От этих слов ей стало легче, как будто это были слова её отца, настоящего.

— Галя, вот еще что, зачем приходил. Как только уснет, сразу ко мне. Ты мне очень, очень нужна. Тут такое дело… — и посмотрел в её глаза так глубоко, как в душу. Ей стало интересно, зачем она ему нужна, что за такое дело. Ей даже жутко стало. Что он хочет ей сказать?

— Нет, сначала час на сон, а затем ко мне и без лишних вопросов. — Галя съёжилась, как провинившийся щенок.

— Я что-то не так сделала?

— Нет, сейчас не могу сказать, потом.

Иван Петрович ушел, подопечный уснул, а Галя пошла в ординаторскую, прилегла на кушетку, но сон не шел. Через час Галя еле поднялась и пошла искать Ивана Петровича. Он её сам первый увидел.

— Галина, хорошо, что пришла. Вот такое дело. У нас один раненый лежит, очень тяжелый, потерял много крови, но кровь у него очень редкой группы… — и тут Галя догадалась. У неё четвертая группа. Это и есть, значит, важное дело.

— Я готова, — сказала бодро Галя, не дав договорить хирургу.

— Идёмте!

Прямое переливание для неё было первое в жизни.

— Затем в столовую. Там тебя будут ждать, чтобы накормить.
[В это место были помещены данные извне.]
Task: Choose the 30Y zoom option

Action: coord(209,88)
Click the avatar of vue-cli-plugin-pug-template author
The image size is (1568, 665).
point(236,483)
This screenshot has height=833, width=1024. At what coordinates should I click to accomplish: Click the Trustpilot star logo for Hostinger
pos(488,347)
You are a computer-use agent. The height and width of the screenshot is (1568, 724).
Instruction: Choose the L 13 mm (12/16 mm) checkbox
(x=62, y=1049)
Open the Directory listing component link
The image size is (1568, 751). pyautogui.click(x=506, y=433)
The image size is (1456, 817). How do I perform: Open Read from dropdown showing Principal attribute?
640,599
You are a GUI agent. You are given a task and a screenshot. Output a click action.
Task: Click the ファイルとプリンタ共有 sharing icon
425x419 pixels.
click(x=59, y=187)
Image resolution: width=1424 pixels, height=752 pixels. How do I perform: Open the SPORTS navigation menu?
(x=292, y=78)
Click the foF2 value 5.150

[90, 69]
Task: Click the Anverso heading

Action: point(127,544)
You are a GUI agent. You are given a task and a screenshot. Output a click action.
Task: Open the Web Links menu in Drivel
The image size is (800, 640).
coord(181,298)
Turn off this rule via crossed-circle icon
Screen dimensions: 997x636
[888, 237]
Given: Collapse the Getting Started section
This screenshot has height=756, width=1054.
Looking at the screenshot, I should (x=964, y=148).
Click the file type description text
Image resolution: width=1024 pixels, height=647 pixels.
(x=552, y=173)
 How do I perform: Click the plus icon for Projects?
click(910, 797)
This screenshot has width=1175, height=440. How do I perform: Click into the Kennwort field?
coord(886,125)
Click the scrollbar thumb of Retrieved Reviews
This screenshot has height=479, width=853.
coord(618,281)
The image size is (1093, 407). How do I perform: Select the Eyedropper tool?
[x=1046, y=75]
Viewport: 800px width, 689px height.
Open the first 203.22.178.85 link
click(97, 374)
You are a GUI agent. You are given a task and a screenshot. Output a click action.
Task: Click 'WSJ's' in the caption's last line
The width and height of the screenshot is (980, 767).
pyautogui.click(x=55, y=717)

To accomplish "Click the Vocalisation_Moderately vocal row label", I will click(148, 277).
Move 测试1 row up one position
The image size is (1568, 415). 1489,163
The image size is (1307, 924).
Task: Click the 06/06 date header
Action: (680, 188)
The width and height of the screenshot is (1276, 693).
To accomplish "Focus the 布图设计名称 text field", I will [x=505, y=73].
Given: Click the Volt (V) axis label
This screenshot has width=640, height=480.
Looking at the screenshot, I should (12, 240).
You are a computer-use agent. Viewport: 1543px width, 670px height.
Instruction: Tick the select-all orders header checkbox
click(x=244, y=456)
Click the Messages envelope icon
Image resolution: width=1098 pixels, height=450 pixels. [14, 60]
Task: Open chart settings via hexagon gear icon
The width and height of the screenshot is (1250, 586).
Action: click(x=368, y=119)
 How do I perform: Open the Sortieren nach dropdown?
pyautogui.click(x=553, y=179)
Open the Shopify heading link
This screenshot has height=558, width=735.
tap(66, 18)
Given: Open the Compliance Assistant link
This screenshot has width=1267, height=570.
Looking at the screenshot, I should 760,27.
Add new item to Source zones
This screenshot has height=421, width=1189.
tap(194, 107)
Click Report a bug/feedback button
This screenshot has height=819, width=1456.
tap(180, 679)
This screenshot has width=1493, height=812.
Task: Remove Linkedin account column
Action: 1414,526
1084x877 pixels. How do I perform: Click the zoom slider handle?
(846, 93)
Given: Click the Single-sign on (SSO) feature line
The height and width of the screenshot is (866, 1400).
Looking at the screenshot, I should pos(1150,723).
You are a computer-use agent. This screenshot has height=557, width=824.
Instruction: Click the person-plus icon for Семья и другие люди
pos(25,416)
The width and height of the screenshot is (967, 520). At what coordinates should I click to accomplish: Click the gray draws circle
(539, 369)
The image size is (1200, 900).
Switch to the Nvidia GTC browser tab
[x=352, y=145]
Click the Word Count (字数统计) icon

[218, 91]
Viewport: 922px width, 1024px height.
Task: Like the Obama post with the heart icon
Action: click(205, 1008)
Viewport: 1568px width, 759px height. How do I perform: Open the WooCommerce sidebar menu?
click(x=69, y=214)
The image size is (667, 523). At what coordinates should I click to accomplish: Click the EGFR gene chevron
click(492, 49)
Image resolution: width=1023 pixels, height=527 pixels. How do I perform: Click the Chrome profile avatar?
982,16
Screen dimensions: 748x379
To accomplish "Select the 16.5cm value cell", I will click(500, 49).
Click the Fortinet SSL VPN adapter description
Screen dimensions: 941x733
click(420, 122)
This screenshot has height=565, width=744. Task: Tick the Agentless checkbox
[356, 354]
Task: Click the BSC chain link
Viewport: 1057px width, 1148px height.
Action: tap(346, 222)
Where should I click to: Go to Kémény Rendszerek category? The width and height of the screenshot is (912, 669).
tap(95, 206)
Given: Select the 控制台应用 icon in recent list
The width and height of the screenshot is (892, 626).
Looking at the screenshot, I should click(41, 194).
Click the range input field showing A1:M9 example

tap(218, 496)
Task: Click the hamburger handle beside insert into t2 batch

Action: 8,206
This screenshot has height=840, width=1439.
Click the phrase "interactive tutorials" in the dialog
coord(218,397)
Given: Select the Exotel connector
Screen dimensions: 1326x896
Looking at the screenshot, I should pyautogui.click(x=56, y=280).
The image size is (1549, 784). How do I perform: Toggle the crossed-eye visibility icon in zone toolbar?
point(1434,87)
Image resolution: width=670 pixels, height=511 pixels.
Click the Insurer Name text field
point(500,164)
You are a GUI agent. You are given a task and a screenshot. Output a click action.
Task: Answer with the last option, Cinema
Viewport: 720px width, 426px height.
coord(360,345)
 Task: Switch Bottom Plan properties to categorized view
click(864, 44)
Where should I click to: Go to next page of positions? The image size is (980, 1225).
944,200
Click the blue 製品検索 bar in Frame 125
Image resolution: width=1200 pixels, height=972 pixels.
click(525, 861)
— Иван Петрович, я сначала сбегаю в палату к своему «сынку», посмотрю, как он там, хорошо?

А «сынок» мирно спал, дышал, правда, тихо, но живой. Галя перекрестила его и тихонько вышла из палаты.

После переливания Галя отдохнула до утра, а затем пошла проведать своего больного. Открыв дверь, она увидела, что он лежит с открытыми глазами. Хоть они не были широко открытыми, но Галя увидела их голубой цвет. Она чуть не запрыгала от радости у дверей.

— Живой! Как я рада! Мы все за тебя переживали. Значит, долго будешь жить.

— Девушка, а правда, что вчера ко мне мама приходила? Вот даже и платок её. Это она накрыла меня им?

— Да, я вчера была твоей мамой, а платок это мой. Ты всё маму звал, бредил, ну я и решила стать тебе мамой.

— Сестричка, а у моей мамы точно такой же платок. А как вас зовут?

— Галей.

— Вот и мою маму Галей звать! Надо же!

Галя сияла от счастья.

— Видишь, вчера была тебе мамой, а сегодня девушкой и сестричкой меня называешь, но лучше быть сестричкой, чем мамой. Тебе сколько лет-то и как тебя звать, братец?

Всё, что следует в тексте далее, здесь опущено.